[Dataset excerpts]
------------------------

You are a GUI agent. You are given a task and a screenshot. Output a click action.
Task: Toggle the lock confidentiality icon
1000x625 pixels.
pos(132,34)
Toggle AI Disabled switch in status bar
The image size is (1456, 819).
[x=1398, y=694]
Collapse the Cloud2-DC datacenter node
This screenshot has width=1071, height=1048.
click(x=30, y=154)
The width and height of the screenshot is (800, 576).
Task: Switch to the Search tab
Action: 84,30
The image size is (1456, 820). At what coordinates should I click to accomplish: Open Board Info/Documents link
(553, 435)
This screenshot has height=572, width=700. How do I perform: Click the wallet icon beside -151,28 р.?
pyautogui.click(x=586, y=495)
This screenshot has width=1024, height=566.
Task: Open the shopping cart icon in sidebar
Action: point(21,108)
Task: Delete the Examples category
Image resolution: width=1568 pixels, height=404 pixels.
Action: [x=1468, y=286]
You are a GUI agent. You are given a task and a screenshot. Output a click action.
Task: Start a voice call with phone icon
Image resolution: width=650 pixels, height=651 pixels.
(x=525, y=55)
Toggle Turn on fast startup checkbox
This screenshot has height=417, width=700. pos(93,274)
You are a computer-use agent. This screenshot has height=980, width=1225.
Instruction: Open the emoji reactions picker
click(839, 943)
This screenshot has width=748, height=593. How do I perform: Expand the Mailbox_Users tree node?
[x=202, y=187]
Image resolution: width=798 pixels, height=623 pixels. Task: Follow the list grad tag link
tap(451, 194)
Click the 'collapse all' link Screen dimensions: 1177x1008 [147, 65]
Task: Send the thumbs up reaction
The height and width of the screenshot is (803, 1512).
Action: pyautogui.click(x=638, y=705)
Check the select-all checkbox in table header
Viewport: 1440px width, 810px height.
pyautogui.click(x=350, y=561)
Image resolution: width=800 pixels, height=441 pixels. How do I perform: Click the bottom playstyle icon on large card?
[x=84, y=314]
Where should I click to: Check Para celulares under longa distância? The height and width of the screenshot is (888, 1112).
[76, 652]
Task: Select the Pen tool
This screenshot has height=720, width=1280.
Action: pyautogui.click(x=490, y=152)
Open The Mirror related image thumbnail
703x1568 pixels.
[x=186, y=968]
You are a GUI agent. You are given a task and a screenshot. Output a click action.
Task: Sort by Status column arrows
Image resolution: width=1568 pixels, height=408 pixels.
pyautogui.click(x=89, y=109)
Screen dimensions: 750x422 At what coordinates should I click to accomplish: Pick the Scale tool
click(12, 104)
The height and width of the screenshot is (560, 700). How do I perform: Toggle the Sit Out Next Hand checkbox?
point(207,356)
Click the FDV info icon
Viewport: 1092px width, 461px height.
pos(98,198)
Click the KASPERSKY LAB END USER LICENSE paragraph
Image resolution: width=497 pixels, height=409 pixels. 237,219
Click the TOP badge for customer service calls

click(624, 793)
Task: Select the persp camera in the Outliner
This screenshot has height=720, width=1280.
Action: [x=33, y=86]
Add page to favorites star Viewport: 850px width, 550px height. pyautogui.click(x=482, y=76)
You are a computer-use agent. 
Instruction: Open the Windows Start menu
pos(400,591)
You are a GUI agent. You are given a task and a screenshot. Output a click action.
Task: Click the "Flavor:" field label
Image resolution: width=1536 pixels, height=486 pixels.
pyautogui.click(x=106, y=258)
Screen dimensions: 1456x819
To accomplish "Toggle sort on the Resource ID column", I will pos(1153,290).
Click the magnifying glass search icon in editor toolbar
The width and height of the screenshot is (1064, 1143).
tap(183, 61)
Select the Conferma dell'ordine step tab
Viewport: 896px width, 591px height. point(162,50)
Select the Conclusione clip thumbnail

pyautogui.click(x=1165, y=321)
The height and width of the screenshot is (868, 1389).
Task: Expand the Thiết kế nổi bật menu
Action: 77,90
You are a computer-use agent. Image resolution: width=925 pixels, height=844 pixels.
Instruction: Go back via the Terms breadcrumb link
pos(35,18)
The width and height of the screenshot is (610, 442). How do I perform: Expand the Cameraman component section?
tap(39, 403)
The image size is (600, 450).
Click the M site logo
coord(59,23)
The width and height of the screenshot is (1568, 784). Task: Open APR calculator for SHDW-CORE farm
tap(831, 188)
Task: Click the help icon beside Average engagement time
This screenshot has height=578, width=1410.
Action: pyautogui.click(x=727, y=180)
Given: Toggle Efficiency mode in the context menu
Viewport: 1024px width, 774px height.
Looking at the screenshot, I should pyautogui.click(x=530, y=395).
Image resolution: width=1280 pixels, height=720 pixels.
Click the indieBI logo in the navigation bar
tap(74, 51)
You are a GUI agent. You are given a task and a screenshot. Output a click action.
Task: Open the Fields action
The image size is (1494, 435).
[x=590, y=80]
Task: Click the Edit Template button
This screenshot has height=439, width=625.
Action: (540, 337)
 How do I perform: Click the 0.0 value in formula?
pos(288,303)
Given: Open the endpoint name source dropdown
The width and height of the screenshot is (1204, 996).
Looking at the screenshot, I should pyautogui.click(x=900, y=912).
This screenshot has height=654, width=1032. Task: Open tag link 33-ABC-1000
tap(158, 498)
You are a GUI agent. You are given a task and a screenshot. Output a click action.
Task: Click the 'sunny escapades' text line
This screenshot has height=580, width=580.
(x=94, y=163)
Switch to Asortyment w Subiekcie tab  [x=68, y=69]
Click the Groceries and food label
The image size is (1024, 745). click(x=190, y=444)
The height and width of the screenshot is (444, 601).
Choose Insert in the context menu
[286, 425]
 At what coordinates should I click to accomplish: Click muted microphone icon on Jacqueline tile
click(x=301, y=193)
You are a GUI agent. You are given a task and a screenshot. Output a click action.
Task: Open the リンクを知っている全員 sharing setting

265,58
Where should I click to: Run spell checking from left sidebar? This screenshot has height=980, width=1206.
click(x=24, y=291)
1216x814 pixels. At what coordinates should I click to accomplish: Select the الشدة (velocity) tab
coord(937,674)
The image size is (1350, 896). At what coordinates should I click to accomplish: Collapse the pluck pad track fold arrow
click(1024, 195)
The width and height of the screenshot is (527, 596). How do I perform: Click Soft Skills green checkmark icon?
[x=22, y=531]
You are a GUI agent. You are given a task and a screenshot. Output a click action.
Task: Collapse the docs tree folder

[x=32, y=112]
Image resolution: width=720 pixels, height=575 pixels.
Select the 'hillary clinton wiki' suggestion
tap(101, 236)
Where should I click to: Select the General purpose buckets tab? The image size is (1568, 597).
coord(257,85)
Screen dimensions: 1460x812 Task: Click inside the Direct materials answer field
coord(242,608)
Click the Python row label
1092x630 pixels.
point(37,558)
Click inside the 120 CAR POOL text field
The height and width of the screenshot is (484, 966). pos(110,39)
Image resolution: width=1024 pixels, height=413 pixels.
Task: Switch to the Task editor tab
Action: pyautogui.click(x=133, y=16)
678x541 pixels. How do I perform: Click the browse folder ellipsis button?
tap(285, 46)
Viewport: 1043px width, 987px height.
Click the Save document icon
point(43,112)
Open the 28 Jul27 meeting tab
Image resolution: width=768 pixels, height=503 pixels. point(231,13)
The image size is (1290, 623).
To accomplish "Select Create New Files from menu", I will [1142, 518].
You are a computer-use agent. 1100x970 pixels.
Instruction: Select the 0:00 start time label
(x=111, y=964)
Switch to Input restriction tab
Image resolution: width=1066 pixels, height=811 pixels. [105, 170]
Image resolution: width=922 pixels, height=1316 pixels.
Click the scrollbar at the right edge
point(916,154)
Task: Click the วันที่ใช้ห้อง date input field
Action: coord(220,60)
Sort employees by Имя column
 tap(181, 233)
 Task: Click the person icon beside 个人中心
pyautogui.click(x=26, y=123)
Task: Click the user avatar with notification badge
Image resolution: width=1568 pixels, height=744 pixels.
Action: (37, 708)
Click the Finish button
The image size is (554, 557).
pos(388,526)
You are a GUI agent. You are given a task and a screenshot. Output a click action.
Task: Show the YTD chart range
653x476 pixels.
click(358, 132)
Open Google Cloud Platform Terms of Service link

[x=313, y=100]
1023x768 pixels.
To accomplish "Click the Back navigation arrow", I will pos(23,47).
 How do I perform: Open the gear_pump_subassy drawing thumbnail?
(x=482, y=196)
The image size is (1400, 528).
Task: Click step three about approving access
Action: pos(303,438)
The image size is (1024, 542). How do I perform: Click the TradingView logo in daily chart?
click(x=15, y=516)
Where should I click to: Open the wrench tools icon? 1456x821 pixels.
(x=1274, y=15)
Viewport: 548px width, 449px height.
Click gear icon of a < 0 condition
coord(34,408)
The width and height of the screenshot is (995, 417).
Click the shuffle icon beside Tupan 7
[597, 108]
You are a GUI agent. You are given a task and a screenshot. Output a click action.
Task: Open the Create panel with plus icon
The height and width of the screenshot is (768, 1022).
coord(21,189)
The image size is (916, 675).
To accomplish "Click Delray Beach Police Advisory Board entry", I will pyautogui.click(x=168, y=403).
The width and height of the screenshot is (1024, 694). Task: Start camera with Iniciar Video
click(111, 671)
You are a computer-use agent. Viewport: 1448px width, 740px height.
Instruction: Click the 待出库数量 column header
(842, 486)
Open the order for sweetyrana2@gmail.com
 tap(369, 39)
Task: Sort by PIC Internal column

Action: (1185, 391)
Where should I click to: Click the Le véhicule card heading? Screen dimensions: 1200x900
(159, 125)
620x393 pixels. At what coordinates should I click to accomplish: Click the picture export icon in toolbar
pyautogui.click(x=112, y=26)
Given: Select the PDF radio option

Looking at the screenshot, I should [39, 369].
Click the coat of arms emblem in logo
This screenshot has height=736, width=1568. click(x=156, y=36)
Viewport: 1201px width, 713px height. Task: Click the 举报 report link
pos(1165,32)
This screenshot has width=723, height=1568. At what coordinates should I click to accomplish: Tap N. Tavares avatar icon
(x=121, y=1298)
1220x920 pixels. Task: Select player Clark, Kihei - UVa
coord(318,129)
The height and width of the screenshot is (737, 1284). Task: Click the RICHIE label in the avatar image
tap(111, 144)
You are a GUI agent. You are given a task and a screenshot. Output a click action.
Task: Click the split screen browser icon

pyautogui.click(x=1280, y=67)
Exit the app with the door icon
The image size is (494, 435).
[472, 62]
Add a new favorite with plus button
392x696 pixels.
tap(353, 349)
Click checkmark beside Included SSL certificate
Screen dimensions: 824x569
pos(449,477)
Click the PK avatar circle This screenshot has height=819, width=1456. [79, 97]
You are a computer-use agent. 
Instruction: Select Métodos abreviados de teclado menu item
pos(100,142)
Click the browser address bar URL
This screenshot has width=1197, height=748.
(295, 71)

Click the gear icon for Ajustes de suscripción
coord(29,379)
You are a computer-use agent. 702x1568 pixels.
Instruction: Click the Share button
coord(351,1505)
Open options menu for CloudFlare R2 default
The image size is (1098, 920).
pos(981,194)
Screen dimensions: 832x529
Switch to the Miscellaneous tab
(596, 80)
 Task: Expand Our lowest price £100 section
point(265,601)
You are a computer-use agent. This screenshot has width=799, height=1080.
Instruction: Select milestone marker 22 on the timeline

------------------------

The answer is the lines above between the line holding "Task: Select the persp camera in the Outliner" and the line holding "Given: Open the endpoint name source dropdown", inclusive, each written out exactly, and no others.

Task: Select the persp camera in the Outliner
This screenshot has height=720, width=1280.
Action: [x=33, y=86]
Add page to favorites star Viewport: 850px width, 550px height. pyautogui.click(x=482, y=76)
You are a computer-use agent. 
Instruction: Open the Windows Start menu
pos(400,591)
You are a GUI agent. You are given a task and a screenshot. Output a click action.
Task: Click the "Flavor:" field label
Image resolution: width=1536 pixels, height=486 pixels.
pyautogui.click(x=106, y=258)
Screen dimensions: 1456x819
To accomplish "Toggle sort on the Resource ID column", I will pos(1153,290).
Click the magnifying glass search icon in editor toolbar
The width and height of the screenshot is (1064, 1143).
tap(183, 61)
Select the Conferma dell'ordine step tab
Viewport: 896px width, 591px height. point(162,50)
Select the Conclusione clip thumbnail

pyautogui.click(x=1165, y=321)
The height and width of the screenshot is (868, 1389).
Task: Expand the Thiết kế nổi bật menu
Action: 77,90
You are a computer-use agent. Image resolution: width=925 pixels, height=844 pixels.
Instruction: Go back via the Terms breadcrumb link
pos(35,18)
The width and height of the screenshot is (610, 442). How do I perform: Expand the Cameraman component section?
tap(39, 403)
The image size is (600, 450).
Click the M site logo
coord(59,23)
The width and height of the screenshot is (1568, 784). Task: Open APR calculator for SHDW-CORE farm
tap(831, 188)
Task: Click the help icon beside Average engagement time
This screenshot has height=578, width=1410.
Action: pyautogui.click(x=727, y=180)
Given: Toggle Efficiency mode in the context menu
Viewport: 1024px width, 774px height.
Looking at the screenshot, I should pyautogui.click(x=530, y=395).
Image resolution: width=1280 pixels, height=720 pixels.
Click the indieBI logo in the navigation bar
tap(74, 51)
You are a GUI agent. You are given a task and a screenshot. Output a click action.
Task: Open the Fields action
The image size is (1494, 435).
[x=590, y=80]
Task: Click the Edit Template button
This screenshot has height=439, width=625.
Action: (540, 337)
 How do I perform: Click the 0.0 value in formula?
pos(288,303)
Given: Open the endpoint name source dropdown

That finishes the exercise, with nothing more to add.